■ Ejercicios propuestos
A - Según el texto sobre el elogio a los niños, ¿hacia qué tres cosas conviene pasar en lugar de la evaluación general? Enuméralas.
B - De acuerdo con el texto sobre el elogio a los niños, ¿en qué le ayuda al niño una observación específica sobre lo que hizo?
C - Transcribe el fragmento del texto sobre el elogio a los niños que empieza en "En pocas palabras: elogiar" y termina en "construir criterios internos.".

■ Texto de lectura

━━━━━━━━━━━━━━━━━━━━━━━━━━━━━━

En pocas palabras: elogiar no significa calificar cada dibujo como “perfecto”. Una observación específica sobre lo que el niño hizo le ayuda a reconocer su propio proceso y a construir criterios internos.
Cuando “muy bien” deja de informar
El reconocimiento afectuoso es importante, pero una respuesta automática para todo puede perder significado. Si el niño empieza a preguntar constantemente si lo hizo bien, conviene pasar de la evaluación general a la descripción, la curiosidad y la reflexión.
El objetivo no es dejar de celebrar. Es ampliar la conversación para que el niño también observe sus decisiones, su práctica y lo que aprendió.
Cinco maneras de reconocer sin juzgar
- Describe: “Usaste tres colores y llenaste todo el espacio”.
- Nombra la estrategia: “Separaste las piezas antes de empezar”.
- Señala la persistencia: “Probaste otra vez cuando la torre cayó”.
- Reconoce el impacto: “Guardaste los materiales y ahora podemos encontrarlos”.

━━━━━━━━━━━━━━━━━━━━━━━━━━━━━━

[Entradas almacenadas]

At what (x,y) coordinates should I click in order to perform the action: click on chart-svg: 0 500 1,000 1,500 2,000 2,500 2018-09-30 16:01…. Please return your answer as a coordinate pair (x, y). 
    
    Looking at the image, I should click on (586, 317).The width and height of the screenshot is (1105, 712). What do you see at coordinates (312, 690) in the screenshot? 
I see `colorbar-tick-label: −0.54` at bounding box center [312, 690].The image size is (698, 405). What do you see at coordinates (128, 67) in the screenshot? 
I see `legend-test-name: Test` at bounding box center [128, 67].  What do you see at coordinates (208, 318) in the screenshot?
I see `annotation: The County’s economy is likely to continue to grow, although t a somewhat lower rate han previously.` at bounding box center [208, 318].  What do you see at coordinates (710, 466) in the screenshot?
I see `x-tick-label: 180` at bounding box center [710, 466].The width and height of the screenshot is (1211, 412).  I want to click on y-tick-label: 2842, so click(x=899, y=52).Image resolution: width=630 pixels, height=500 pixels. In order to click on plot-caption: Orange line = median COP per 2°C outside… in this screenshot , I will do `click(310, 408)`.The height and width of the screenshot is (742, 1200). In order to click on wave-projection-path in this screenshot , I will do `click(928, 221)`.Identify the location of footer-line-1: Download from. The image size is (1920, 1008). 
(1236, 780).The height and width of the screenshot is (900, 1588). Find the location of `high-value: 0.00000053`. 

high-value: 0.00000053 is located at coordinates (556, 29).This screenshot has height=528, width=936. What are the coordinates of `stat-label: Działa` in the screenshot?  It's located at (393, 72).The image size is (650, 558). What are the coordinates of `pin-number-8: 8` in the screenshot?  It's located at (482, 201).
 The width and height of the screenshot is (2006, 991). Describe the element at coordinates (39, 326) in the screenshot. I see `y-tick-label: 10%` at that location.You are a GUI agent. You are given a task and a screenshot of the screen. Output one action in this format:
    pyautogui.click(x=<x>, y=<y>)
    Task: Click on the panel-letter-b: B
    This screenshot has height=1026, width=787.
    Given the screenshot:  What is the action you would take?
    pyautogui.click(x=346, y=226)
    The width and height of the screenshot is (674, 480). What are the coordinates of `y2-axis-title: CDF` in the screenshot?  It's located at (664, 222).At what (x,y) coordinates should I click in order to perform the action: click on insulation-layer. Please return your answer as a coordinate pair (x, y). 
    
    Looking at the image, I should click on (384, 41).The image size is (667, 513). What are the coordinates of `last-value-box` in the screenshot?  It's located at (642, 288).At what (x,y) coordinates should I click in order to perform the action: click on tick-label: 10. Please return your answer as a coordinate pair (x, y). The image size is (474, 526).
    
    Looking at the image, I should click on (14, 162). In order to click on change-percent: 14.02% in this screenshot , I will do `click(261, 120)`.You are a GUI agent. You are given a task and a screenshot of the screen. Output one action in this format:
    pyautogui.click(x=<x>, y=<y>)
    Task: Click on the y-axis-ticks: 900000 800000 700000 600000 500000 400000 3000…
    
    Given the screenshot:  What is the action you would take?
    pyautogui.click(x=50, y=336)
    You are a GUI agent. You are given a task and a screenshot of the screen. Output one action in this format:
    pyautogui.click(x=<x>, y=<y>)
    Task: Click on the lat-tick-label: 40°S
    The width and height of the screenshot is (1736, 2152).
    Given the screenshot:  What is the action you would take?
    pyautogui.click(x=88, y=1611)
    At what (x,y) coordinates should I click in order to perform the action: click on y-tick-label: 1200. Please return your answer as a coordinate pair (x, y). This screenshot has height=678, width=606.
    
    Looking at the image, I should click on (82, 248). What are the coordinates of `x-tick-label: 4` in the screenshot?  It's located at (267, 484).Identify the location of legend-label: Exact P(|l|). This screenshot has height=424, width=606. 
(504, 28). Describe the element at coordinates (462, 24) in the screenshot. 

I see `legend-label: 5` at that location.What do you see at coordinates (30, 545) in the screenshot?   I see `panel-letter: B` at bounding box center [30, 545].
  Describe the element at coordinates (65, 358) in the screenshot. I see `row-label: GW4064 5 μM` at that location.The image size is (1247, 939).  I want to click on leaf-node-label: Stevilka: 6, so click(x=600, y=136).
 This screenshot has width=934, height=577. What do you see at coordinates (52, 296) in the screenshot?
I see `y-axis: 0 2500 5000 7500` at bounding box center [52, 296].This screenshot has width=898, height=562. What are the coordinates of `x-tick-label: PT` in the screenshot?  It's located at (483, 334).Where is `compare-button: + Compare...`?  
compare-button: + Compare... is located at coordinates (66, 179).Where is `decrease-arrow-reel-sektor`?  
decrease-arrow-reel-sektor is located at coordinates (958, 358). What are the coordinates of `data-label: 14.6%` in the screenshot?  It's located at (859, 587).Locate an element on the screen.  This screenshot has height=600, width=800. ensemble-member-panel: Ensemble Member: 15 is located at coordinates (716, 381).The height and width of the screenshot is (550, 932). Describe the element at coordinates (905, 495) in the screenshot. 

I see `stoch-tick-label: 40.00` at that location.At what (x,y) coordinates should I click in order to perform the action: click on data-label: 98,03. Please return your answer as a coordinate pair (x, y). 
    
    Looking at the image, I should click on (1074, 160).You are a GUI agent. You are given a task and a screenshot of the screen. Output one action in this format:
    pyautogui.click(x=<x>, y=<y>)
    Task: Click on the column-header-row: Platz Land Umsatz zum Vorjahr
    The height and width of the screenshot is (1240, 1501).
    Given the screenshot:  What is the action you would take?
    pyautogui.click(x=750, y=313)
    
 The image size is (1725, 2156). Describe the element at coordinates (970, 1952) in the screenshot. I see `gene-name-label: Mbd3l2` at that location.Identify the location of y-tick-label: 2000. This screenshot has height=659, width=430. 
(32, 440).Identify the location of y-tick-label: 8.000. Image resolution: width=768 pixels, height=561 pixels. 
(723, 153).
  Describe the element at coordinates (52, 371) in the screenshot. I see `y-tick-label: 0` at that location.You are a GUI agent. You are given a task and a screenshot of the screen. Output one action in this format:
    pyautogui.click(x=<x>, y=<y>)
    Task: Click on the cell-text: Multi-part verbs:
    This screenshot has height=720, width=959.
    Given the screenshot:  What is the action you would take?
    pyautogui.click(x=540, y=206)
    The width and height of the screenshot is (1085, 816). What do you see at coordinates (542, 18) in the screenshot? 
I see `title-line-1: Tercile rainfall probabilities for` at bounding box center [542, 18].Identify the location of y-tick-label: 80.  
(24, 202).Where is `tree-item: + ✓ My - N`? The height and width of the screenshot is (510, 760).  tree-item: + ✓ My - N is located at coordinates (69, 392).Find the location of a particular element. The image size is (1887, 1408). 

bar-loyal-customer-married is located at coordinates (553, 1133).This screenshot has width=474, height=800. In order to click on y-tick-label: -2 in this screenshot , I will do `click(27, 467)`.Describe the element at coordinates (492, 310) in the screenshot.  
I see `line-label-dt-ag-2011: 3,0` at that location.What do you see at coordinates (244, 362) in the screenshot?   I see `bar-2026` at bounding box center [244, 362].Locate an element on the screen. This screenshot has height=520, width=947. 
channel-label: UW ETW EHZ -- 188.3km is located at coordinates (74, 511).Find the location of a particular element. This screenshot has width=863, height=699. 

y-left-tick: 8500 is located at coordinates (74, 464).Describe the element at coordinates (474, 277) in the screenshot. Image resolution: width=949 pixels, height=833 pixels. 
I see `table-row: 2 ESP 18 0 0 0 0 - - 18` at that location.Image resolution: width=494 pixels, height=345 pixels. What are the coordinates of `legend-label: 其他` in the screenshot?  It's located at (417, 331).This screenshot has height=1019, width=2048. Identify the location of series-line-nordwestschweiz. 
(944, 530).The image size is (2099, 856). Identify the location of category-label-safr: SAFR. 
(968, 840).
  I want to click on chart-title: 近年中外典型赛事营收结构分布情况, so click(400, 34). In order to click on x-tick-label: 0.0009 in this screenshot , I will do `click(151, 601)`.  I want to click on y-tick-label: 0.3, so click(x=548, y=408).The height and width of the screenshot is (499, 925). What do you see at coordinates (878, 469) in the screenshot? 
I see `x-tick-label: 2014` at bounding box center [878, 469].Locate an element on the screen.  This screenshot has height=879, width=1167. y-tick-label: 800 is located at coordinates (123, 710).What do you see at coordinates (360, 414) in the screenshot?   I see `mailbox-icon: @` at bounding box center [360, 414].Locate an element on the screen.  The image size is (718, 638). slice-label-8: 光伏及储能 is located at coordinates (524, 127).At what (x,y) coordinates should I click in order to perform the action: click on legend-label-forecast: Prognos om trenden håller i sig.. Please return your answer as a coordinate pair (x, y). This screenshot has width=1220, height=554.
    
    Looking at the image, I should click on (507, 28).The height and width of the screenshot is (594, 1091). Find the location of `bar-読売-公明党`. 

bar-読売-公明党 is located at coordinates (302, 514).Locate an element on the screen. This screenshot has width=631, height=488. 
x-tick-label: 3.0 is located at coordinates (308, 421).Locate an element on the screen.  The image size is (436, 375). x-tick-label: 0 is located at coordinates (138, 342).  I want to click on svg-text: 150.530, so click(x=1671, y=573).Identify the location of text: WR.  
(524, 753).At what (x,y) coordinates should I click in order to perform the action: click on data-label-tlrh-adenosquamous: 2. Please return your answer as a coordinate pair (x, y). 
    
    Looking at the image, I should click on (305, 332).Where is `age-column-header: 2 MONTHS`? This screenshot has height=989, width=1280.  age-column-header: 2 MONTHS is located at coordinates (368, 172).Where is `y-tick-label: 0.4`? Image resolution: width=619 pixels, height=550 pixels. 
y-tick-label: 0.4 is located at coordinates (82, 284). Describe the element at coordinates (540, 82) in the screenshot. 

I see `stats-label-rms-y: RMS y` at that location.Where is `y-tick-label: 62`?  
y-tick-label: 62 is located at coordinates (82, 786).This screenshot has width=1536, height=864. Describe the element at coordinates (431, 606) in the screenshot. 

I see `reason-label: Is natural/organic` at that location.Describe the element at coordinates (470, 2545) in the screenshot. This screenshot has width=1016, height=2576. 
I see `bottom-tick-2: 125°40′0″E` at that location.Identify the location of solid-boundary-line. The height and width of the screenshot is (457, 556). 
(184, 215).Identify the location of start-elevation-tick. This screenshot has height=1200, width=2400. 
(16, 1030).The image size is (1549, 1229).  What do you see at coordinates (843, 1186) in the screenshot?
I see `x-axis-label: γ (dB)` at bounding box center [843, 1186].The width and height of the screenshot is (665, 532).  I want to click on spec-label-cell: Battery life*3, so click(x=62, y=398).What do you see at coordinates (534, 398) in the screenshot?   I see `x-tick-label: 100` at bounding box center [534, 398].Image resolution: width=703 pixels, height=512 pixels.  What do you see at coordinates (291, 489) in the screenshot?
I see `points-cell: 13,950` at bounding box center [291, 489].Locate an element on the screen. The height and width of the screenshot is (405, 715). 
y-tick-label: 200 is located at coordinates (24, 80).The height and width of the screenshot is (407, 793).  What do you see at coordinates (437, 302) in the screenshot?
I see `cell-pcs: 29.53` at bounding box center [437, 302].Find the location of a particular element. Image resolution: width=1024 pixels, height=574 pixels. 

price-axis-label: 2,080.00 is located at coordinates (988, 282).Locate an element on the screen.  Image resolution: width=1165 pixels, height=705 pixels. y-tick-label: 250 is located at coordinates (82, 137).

━━━━━━━━━━━━━━━━━━━━━━━━━━━━━━

■ Solucionario
A - La descripción, la curiosidad y la reflexión.

B - Le ayuda a reconocer su propio proceso y a construir criterios internos.

C -
En pocas palabras: elogiar no significa calificar cada dibujo como “perfecto”. Una observación específica sobre lo que el niño hizo le ayuda a reconocer su propio proceso y a construir criterios internos.